Suggestions and Requests

The Chinese UP is not unique in that it expires.
 
The Chinese UP is not unique in that it expires.

True. The Greek, Mayan, Viking, Moorish, and Italian UPs also expire (beginning of the Medieval period for Greeks and Mayans, beginning of the Renaissance for the Moors and Vikings, and beginning of the Industrial Era for the Italians).

And you could say that the Egyptian, Babylonian, and Dutch UPs expire indirectly, as the Egyptians can eventually get the techs for their starting civs, The Babylonians only have a few extra starting techs, and the Dutch UP depends entirely on the Trading Company, which expires with Assembly Line.
 
True. The Greek, Mayan, Viking, Moorish, and Italian UPs also expire (beginning of the Medieval period for Greeks and Mayans, beginning of the Renaissance for the Moors and Vikings, and beginning of the Industrial Era for the Italians).

And you could say that the Egyptian, Babylonian, and Dutch UPs expire indirectly, as the Egyptians can eventually get the techs for their starting civs, The Babylonians only have a few extra starting techs, and the Dutch UP depends entirely on the Trading Company, which expires with Assembly Line.

I have a big problem with the Maya and Italy ones in particular, and I honestly share the same sentiment for most of these.

Most of those civs will collapse for one reason of another, scheduled bad stability, spawning neighbors, etc. so I question the wisdom of making their UPs expire.
If anything, they're just limitations imposed on the player.
 
If anything, they're just limitations imposed on the player.
Of course they are, because players generally don't collapse.

Are you really arguing in favor of imposing more stability constraints on the player? I doubt that'd be fun.

You are right that if we were only concerned with the AI, we could let these bonuses continue into further eras, although in many cases the limitations are also grounded in historical reasons.
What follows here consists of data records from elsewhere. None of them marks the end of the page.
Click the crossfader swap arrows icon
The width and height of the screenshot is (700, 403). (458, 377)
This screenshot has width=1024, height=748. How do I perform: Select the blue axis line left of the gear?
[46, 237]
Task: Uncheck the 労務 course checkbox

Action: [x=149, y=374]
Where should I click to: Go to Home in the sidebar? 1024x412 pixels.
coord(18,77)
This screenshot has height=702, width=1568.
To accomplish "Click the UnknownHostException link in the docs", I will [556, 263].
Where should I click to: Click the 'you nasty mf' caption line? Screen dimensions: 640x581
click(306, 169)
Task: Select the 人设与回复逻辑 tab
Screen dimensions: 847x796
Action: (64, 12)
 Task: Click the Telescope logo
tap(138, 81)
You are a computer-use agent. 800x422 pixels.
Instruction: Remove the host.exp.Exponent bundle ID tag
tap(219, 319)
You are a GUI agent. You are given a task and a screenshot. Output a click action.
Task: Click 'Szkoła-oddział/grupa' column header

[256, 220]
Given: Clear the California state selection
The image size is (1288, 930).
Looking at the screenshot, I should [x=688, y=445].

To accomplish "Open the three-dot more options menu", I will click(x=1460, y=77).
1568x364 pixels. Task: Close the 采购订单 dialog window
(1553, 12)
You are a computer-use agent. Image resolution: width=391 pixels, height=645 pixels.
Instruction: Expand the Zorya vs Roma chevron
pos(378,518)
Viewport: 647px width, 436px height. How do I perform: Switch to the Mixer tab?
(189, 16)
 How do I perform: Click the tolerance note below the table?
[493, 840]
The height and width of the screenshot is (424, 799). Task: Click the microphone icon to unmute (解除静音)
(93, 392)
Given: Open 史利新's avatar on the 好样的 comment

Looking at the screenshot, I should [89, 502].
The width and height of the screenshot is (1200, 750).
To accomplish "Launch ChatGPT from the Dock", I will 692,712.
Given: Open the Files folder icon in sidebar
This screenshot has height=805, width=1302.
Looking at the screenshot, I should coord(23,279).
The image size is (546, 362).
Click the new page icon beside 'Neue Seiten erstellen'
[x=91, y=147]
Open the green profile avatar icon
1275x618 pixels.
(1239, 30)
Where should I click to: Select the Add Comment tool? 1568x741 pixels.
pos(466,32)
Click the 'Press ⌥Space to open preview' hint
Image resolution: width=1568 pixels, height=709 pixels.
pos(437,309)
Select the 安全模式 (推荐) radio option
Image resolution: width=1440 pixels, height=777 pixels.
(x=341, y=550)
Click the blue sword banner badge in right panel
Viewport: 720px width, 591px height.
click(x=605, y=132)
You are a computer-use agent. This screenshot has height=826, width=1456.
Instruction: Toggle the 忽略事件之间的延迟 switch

That is not only because of stability, but also because most of these effects (techs, great people) tend to have a snowballing effect that the player can much more effectively utilize to unbalance the game in the long run.
 
The Sultans and their personal influence degenerating, the Janissaries proceeded to emulate the Praetorian Guards, became wielders of power, regarding the Sultan as a tyrant and a mere puppet to be placed and kept on the throne as long as convenient to them. Their numbers were now enormous, and in the seventeenth century are said to have reached 100,000. Some twelve Sultans were deposed and mostly murdered by them. It would be tedious to recall all their acts of insubordination. Throughout Turkish history they were made use of as instruments by unscrupulous and ambitious statesmen, and in the 17th century they had become a praetorian guard in the worst sense of the word.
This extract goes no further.